Records for the task Block Start
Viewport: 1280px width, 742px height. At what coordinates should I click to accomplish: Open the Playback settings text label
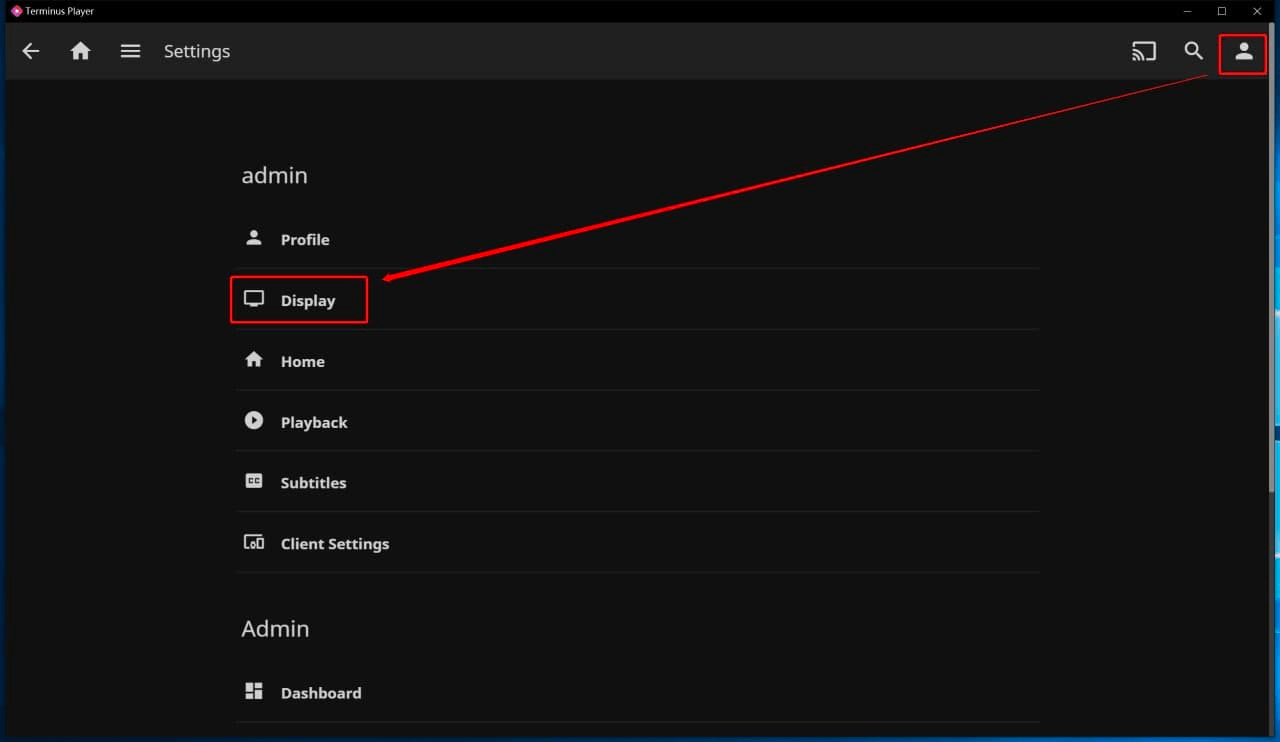tap(314, 423)
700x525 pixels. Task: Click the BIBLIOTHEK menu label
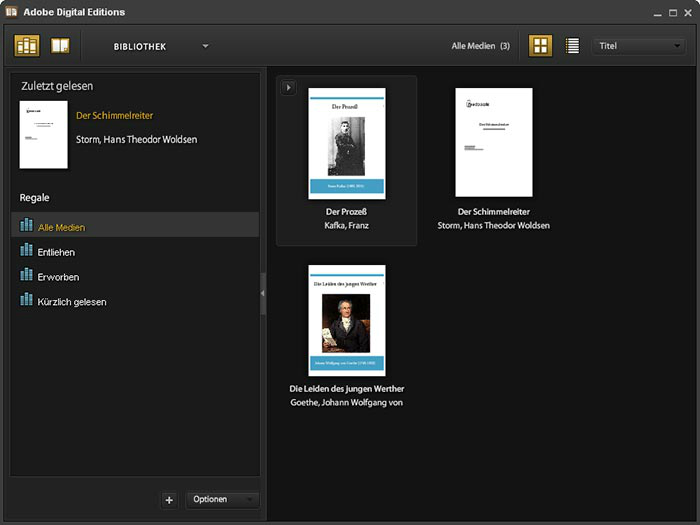(140, 47)
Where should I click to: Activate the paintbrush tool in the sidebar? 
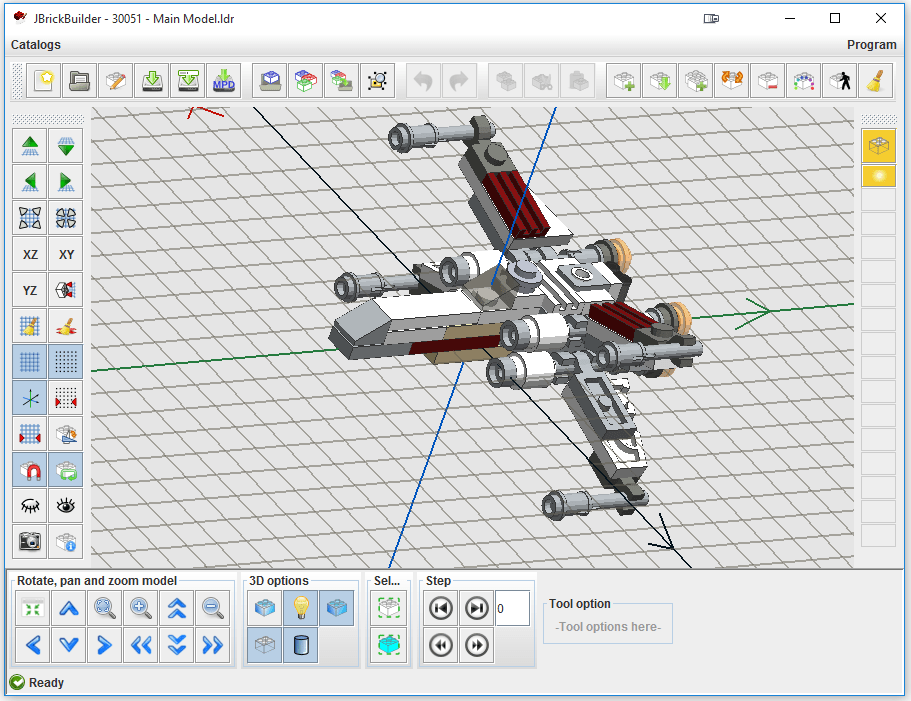[65, 324]
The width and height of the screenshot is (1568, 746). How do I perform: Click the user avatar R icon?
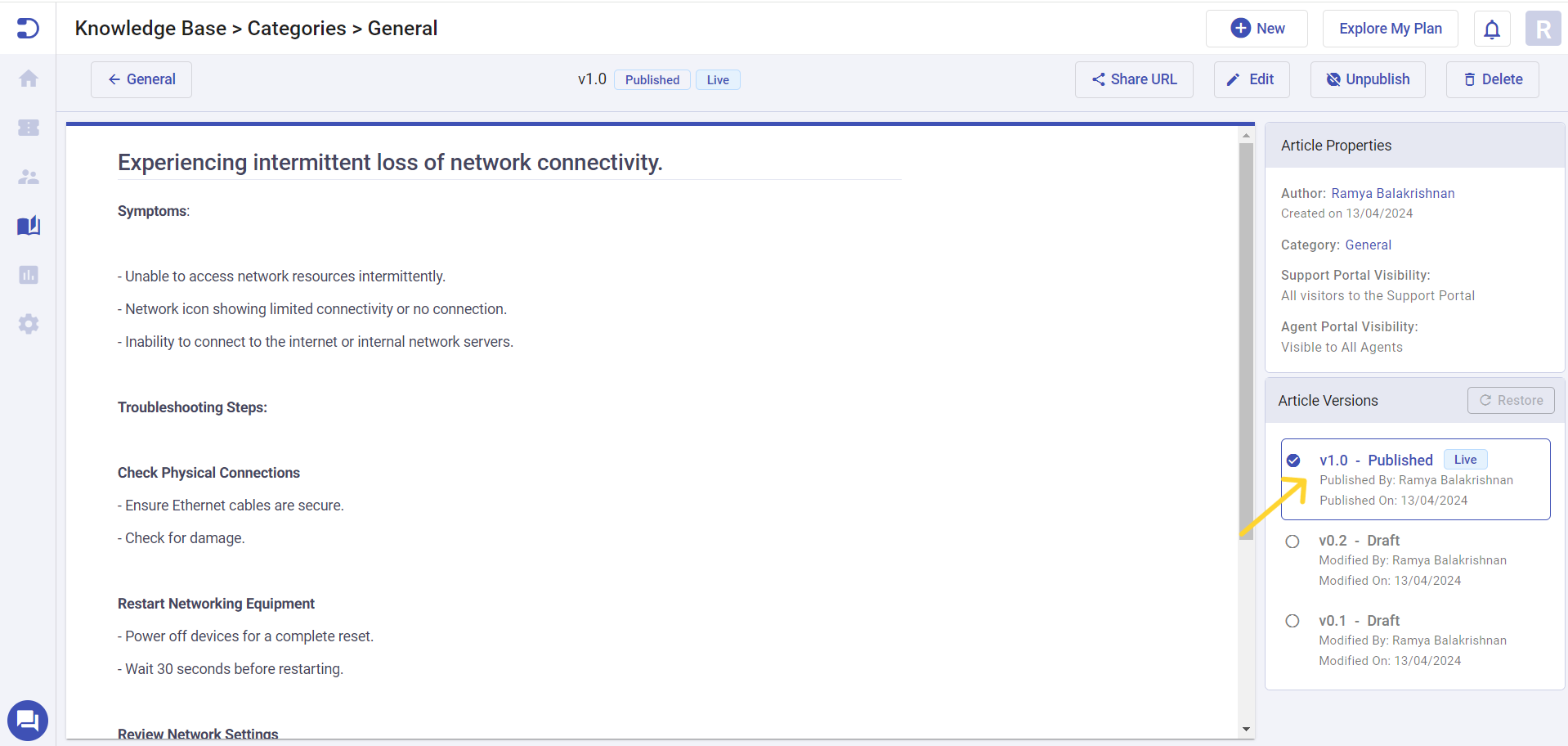point(1543,29)
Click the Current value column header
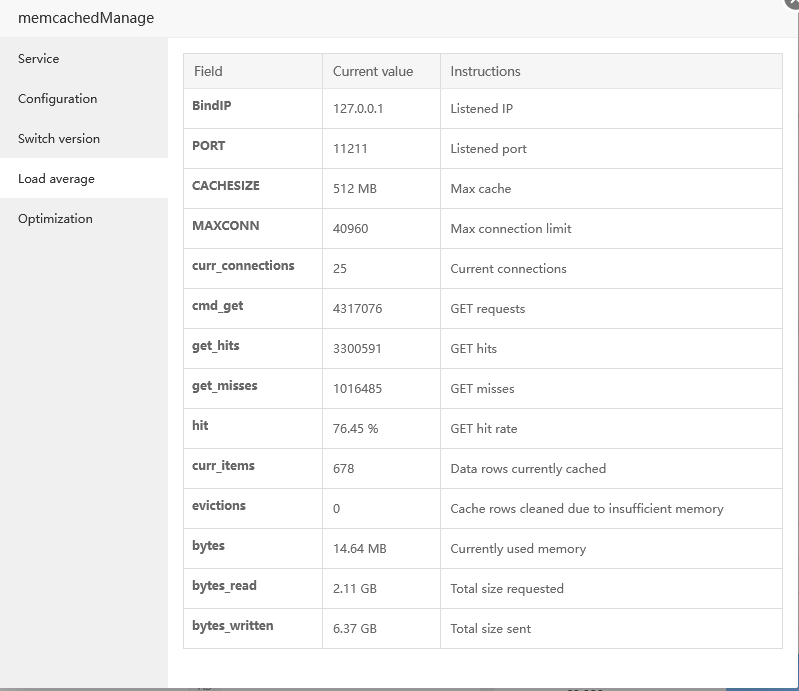 (373, 71)
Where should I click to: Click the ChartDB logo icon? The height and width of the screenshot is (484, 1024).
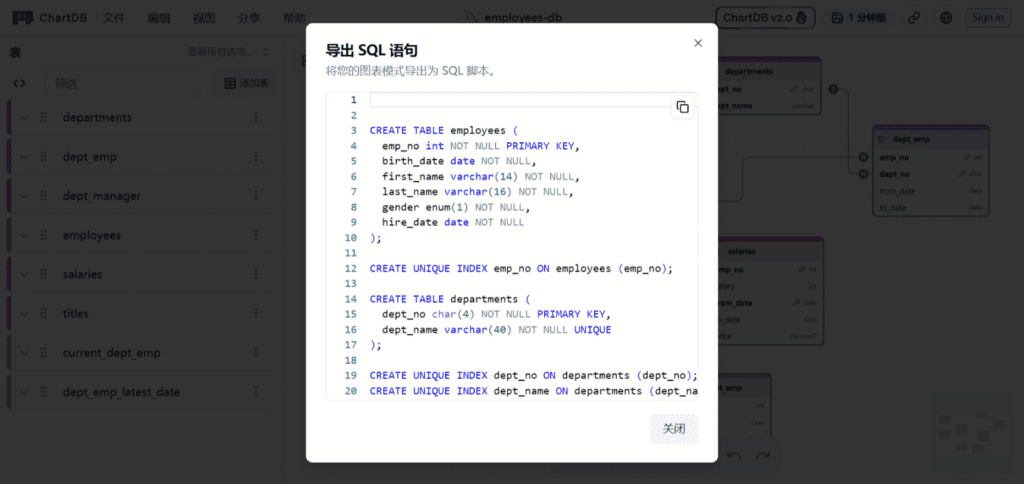pyautogui.click(x=22, y=18)
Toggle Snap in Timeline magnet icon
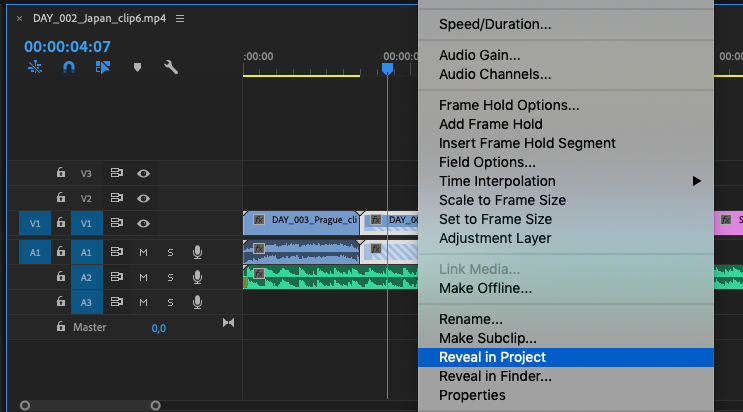Screen dimensions: 743x412 [x=69, y=68]
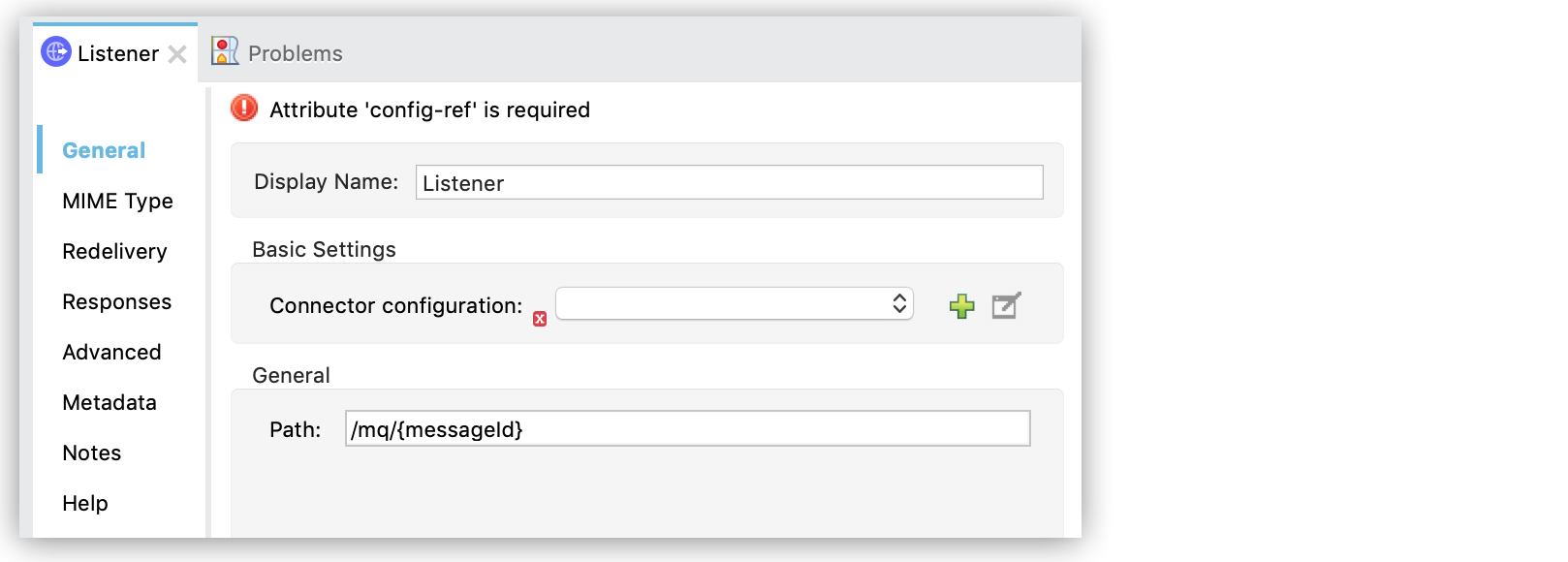Open the Advanced settings section
Viewport: 1568px width, 562px height.
click(111, 352)
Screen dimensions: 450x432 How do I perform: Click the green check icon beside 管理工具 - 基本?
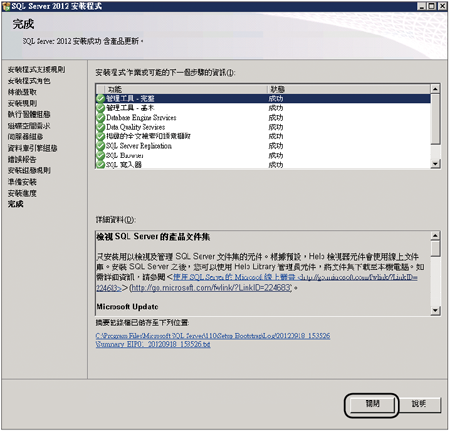tap(100, 108)
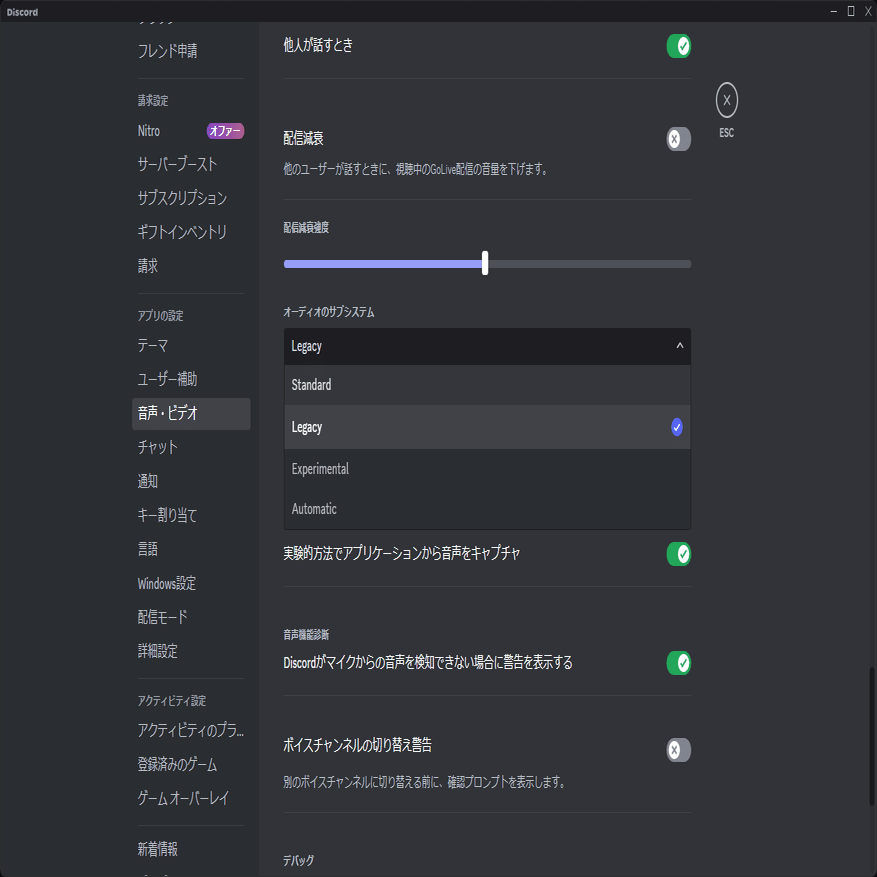Select Standard audio subsystem
Image resolution: width=877 pixels, height=877 pixels.
tap(487, 384)
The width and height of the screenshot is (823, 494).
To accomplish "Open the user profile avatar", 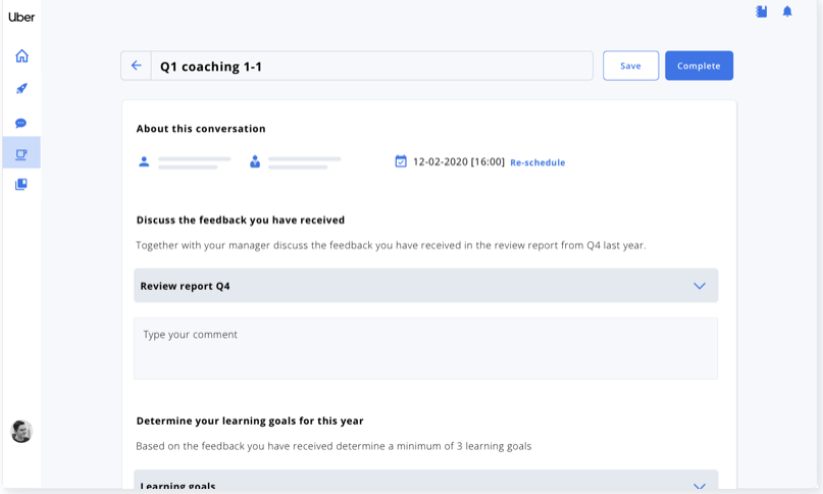I will click(21, 431).
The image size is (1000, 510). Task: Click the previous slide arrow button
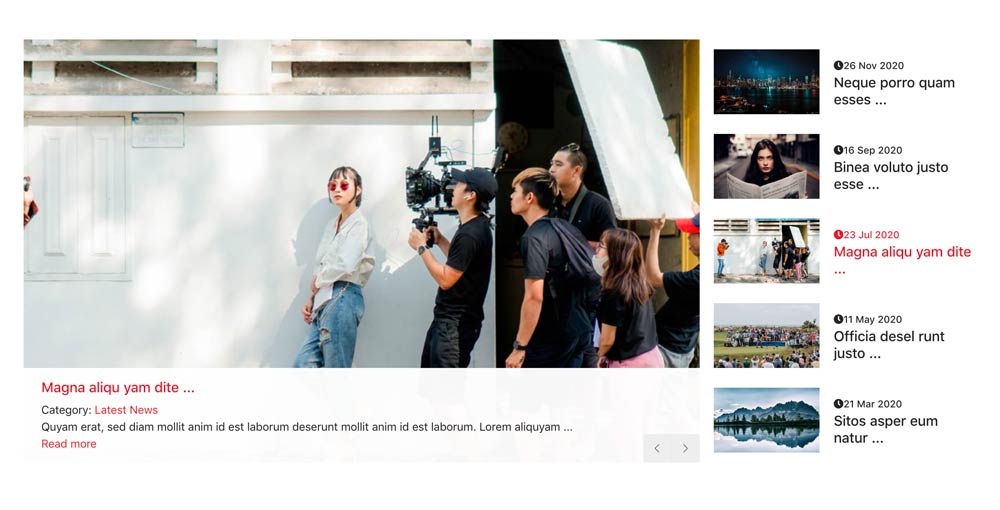coord(657,448)
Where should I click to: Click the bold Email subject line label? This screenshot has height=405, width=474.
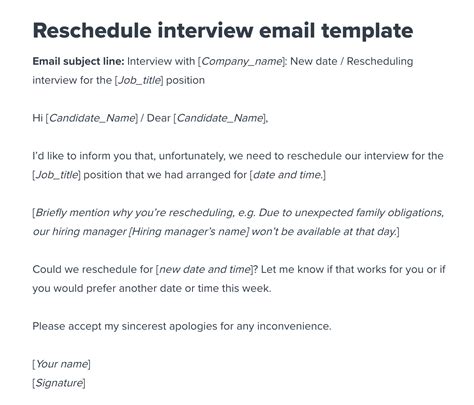78,61
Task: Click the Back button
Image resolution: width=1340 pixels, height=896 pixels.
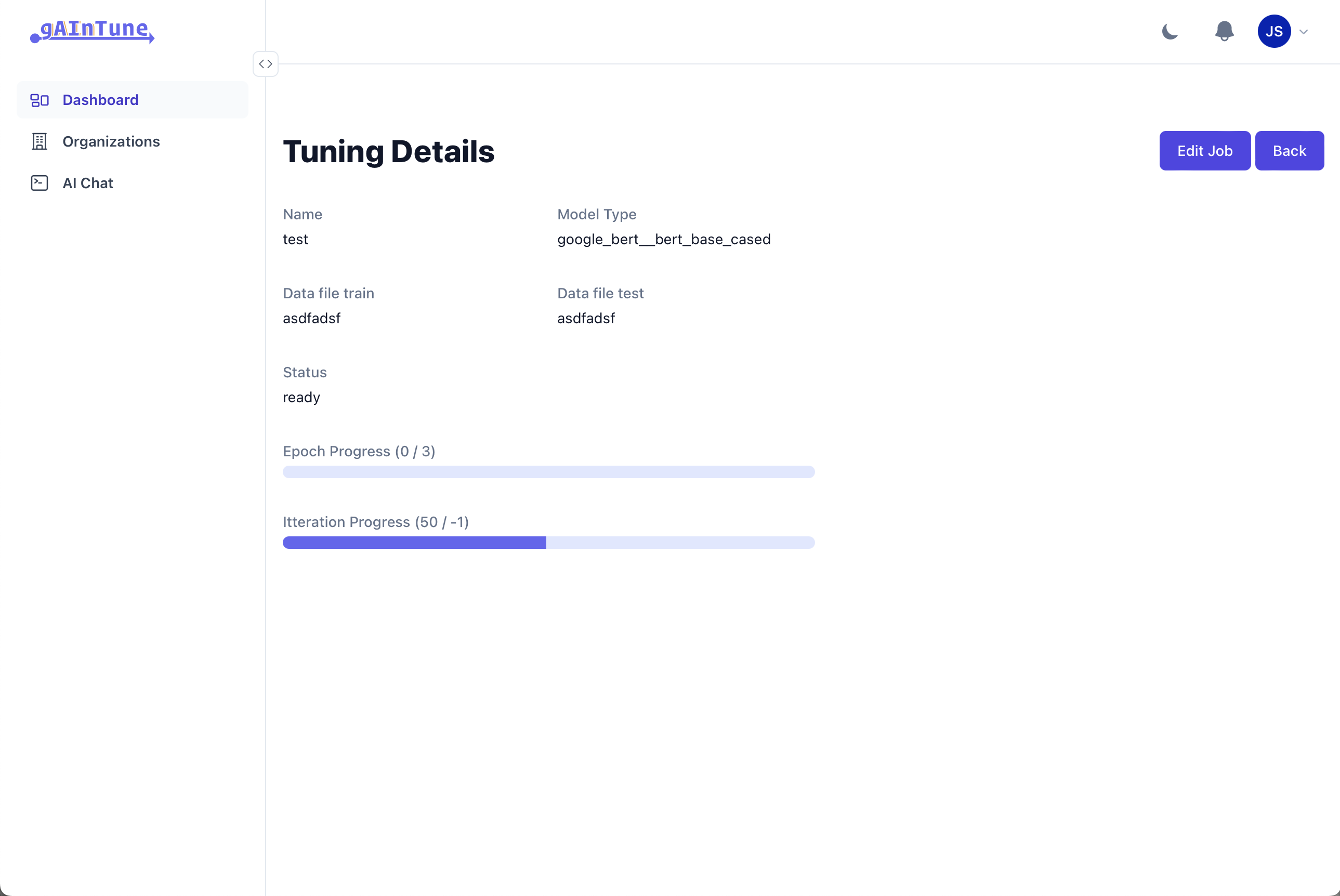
Records for the task Block End
▸ **Action item**: Your task is to transcribe exactly the lines from the one containing "Task: Click the Back button" through the final line of the entries above, pictures excluded.

▸ **Response box**:
Task: Click the Back button
Image resolution: width=1340 pixels, height=896 pixels.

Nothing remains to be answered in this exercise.